Immediately I feel what I'm sure will become a frequent sensation - whom do I see first? And, honestly, I don't know who I did. I think they were lined up A, B & C, so I probably saw them in that order.



They look so, so healthy. Just babies. Normal, beautiful newborn babies. I go see our smallest girl. She's so gorgeous. And she does look premature, but only slightly. I linger with her.


I hustle back to show Gill. She's still getting stitched up, but it doesn't take long for them to finish up, and off we go to the recovery room.

I go tell the family. Hugs and tears all around. We go see Gill, and on our way there we actually see the girls being wheeled through the hall. No one was expecting them to see them so soon, and there are more tears, more hugs. I learn they're going to intermediary care, not intensive. Not for a second did I entertain the thought that they'd be going anywhere but to the intensive care unit. I'm beside myself. It's real. They're alive. They're here.


The rest of the day was very long. We learned from my brother that the morning's interview and picture had gone nationally viral. A bunch of people were trying to get ahold of us for an update.

I wasn't very happy about it. I didn't want this moment turned into... content for consumption.
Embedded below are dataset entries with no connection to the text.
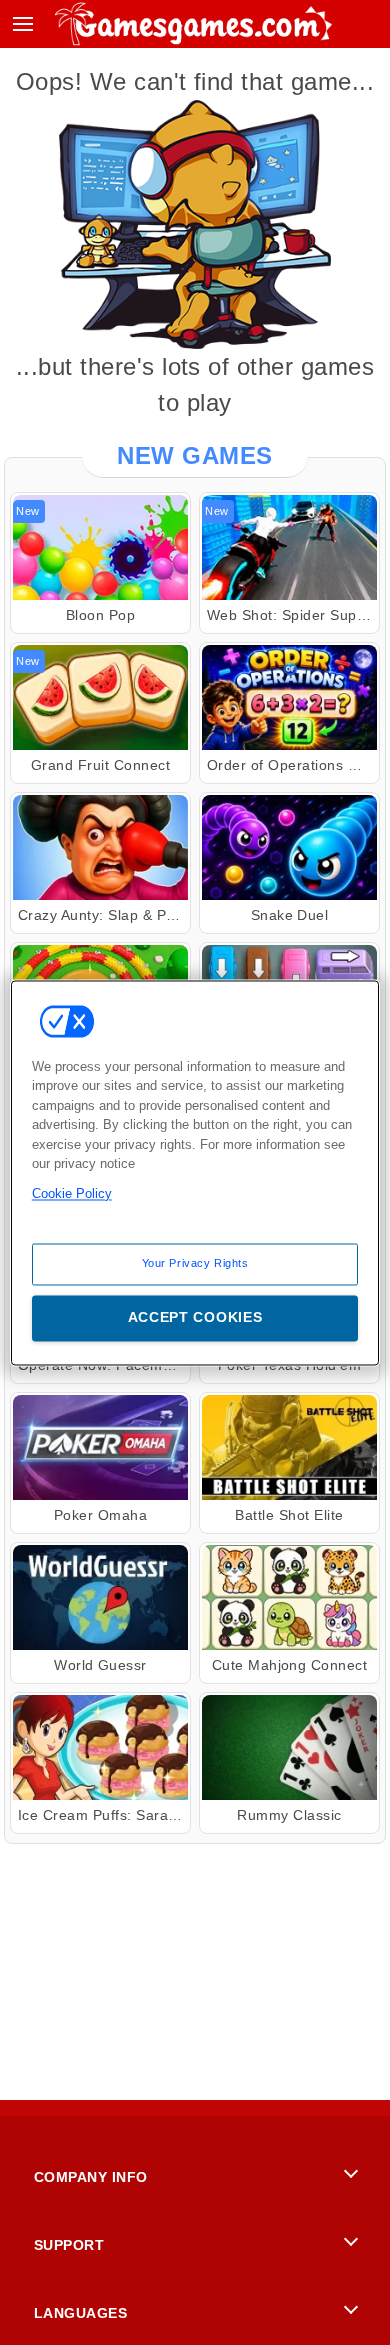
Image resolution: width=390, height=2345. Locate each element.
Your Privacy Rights (195, 1263)
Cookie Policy (72, 1193)
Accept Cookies (195, 1317)
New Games (194, 455)
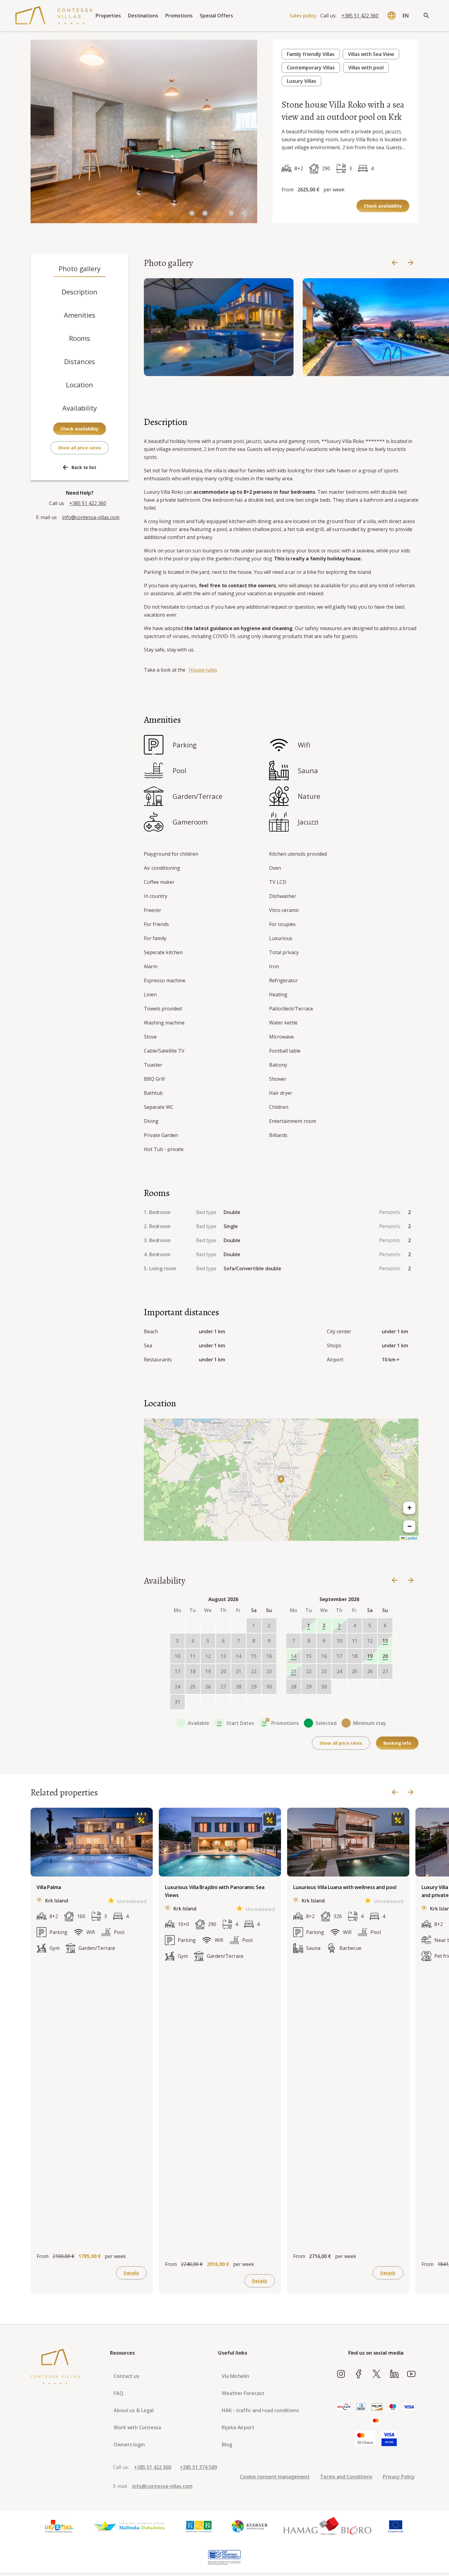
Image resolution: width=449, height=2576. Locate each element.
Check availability (383, 206)
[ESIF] (224, 2557)
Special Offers (216, 15)
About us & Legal (133, 2410)
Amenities (79, 314)
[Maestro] (393, 2407)
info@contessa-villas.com (90, 517)
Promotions (179, 15)
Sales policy (303, 15)
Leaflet (411, 1538)
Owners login (129, 2444)
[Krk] (199, 2526)
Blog (227, 2444)
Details (131, 2273)
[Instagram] (341, 2374)
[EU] (396, 2526)
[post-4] (253, 1702)
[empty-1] (192, 1625)
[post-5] (269, 1702)
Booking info (397, 1743)
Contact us (126, 2376)
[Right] (410, 263)
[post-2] (223, 1702)
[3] (231, 213)
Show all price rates (79, 448)
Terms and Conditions (346, 2476)
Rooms (79, 338)
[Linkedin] (394, 2374)
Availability (79, 407)
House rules (203, 669)
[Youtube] (411, 2374)
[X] (376, 2374)
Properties (108, 15)
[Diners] (360, 2407)
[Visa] (408, 2407)
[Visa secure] (389, 2439)
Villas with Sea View (371, 54)
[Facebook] (359, 2374)
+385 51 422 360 (359, 15)
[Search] (426, 15)
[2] (218, 213)
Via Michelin (235, 2376)
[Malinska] (129, 2526)
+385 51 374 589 (198, 2467)
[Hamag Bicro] (327, 2526)
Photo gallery (79, 268)
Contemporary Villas (311, 67)
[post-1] (208, 1702)
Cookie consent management (275, 2476)
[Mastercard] (376, 2421)
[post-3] (238, 1702)
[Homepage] (54, 15)
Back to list (83, 467)
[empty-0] (177, 1625)
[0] (192, 213)
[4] (244, 213)
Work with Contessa (137, 2427)
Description (79, 291)
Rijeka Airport (238, 2427)
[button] (281, 1480)
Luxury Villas (301, 81)
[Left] (395, 263)
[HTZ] (58, 2526)
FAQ (118, 2393)
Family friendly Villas (310, 54)
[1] (205, 213)
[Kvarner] (250, 2526)
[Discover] (376, 2407)
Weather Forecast (243, 2393)
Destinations (143, 15)
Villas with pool (366, 67)
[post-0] (192, 1702)
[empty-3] (223, 1625)
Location (79, 384)
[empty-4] (238, 1625)
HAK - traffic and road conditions (260, 2410)
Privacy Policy (399, 2476)
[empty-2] (208, 1625)
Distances (79, 361)
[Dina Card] (343, 2407)
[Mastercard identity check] (365, 2439)
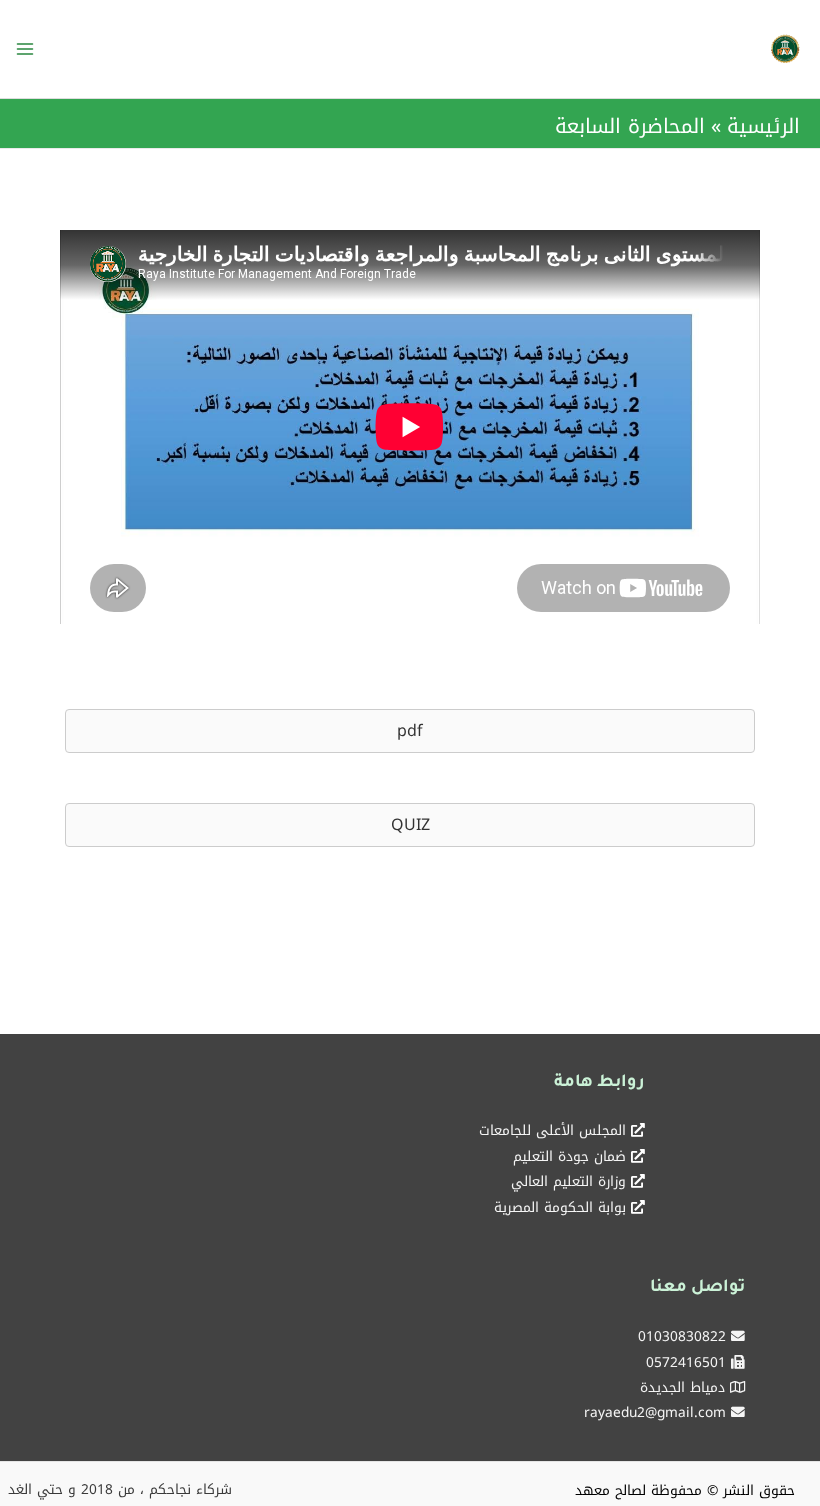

A sound byte. It was all too fresh. We hadn't even announced online that we were expecting triplets, and I didn't want friends and family finding out from the news.

I told them all that we're not doing any interviews. They understood.


We spent the afternoon and evening herding people back and forth to see the girls. I was able to feed baby A. And then, later in the evening, finally finally finally got to see my sweet boy, who I took to meet and name his little sisters.

We had three names picked, but no idea with what mechanism to dole them out. Enter Oswald.

He completely understood what was going on. He had three blankets, purple, orange and pink, each with a name on it. He hurried over to start laying blankets on incubators without hesitation. Baby C got the pink blanket and became Eleanor. B got orange and became Sadie. Which left purple for A, now Martha.

He actually wanted to keep naming babies but I told him he was all out of blankets, and also sisters.

So if they don't like their names, it's his fault.